Tenía muy claro que que la Iglesia no era la solución a sus dudas y preguntas, incluso llegó a pensar por algún tiempo que la Iglesia, o alguno de sus jerarcas, eran el problema principal. Pero su viejo maestro de teología, Prevostino, fue convenciéndole de que solo cambiaremos con autenticidad la realidad que no nos gusta si lo hacemos desde el interior, y es imprescindible comenzar por cambiar el propio corazón.

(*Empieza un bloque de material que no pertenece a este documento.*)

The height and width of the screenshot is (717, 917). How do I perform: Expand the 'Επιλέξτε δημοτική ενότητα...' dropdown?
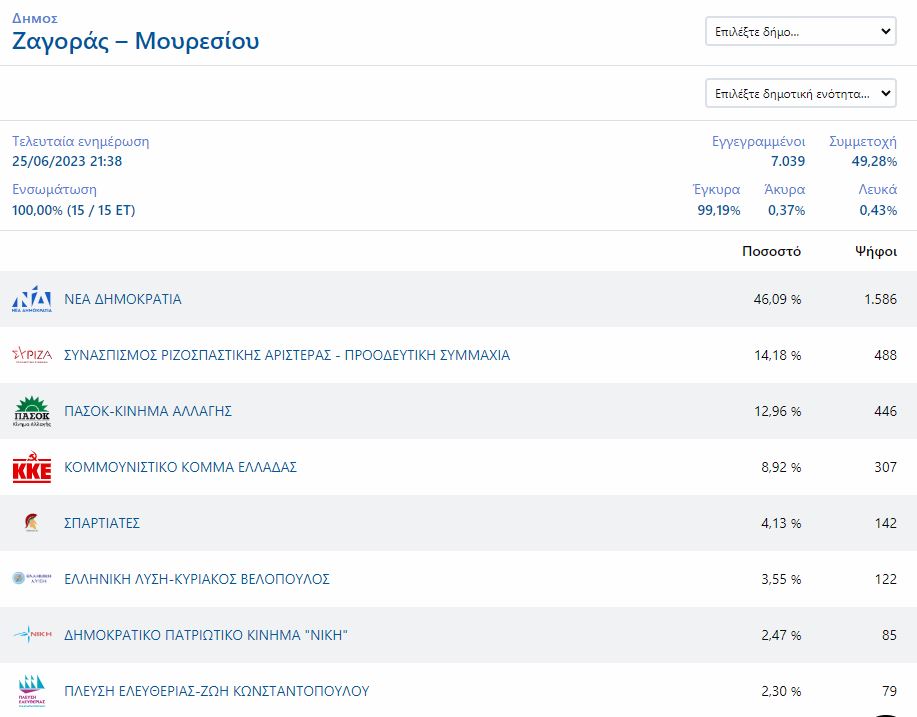[x=801, y=93]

Fue en ese tiempo que Juan dejó la escuela catedralicia, cansado de su rancia manera de enseñar, de sus incongruencias éticas y de no encontrar respuestas. Se trasladó a la escuela de la abadía de San Víctor, atraído por el frescor de su nueva teología y por la amistad del viejo abad Guérin de Saint Victor. Tal vez por todo ello, no fue demasiada sorpresa, aunque algo de revuelo sí que provocó, cuando Juan comunicó a sus amigos que se haría sacerdote.

Fue la primera cruzada en la que Juan se embarcó. Su corazón era un campo de batalla que cada día reclamaba a Dios una respuesta a sus muchas preguntas, luchando por arrancar dudas y conquistar certezas, recuperando el territorio de su propia libertad. ¿Cómo hacer estas conquistas sin acabar sometido por el orgullo y el cansancio? Incluso esta mañana, en la que celebrará su primera Misa, Juan repite incansable su vieja petición, convertida ya en plegaria: ver y sentir con firmeza lo que Dios quiere, a qué le llama, cómo liberar a otros sin convertirse él mismo en cautivo de sus palabras o deseos.

Cuando Juan elevó la Sagrada Forma, tras la consagración, Miguel se dio cuenta de que algo extraño pasaba. Juan no era precisamente alguien nervioso, a pesar de que en un momento así, con el Obispo y el Abad presentes, los nervios podían jugarle una mala pasada. Juan parecía tener la mirada perdida en un infinito solo él podía ver. Una vez terminada la Misa, Miguel se acercó a Juan para decirle al oído:
— ¿Tienes ya tu cruz?
Juan lo miró, puso su mano sobre el pecho de la vieja túnica de cruzado, pasó sus dedos por los brazos de la Cruz, marcando su negra silueta, y le dijo.
— Lo he visto, Miguel. Ahora lo sé. Cristo ama a las personas, no la tierra. Toma a cada uno de la mano, sin importar cuál sea su color, para que su corazón pueda sentir la libertad más que sus cadenas. He visto mi camino y he visto mi cruz, el camino y la cruz de la Santa Trinidad, la roja pasión de la libertad y el añil compromiso de la redención. Ahora sé cuál es mi cruzada: aquella en la que la santidad se libra en las personas, no en las tierras ni en las ideas.

Unos días más tarde vieron a Juan, Guillermo y Miguel saliendo de París por la nueva Port du Temple, hacia el camino de Meaux. Su destino era una cruzada roja y azul, que todavía hoy, más de ochocientos años después, sigue amando la santidad y la liberación de las personas.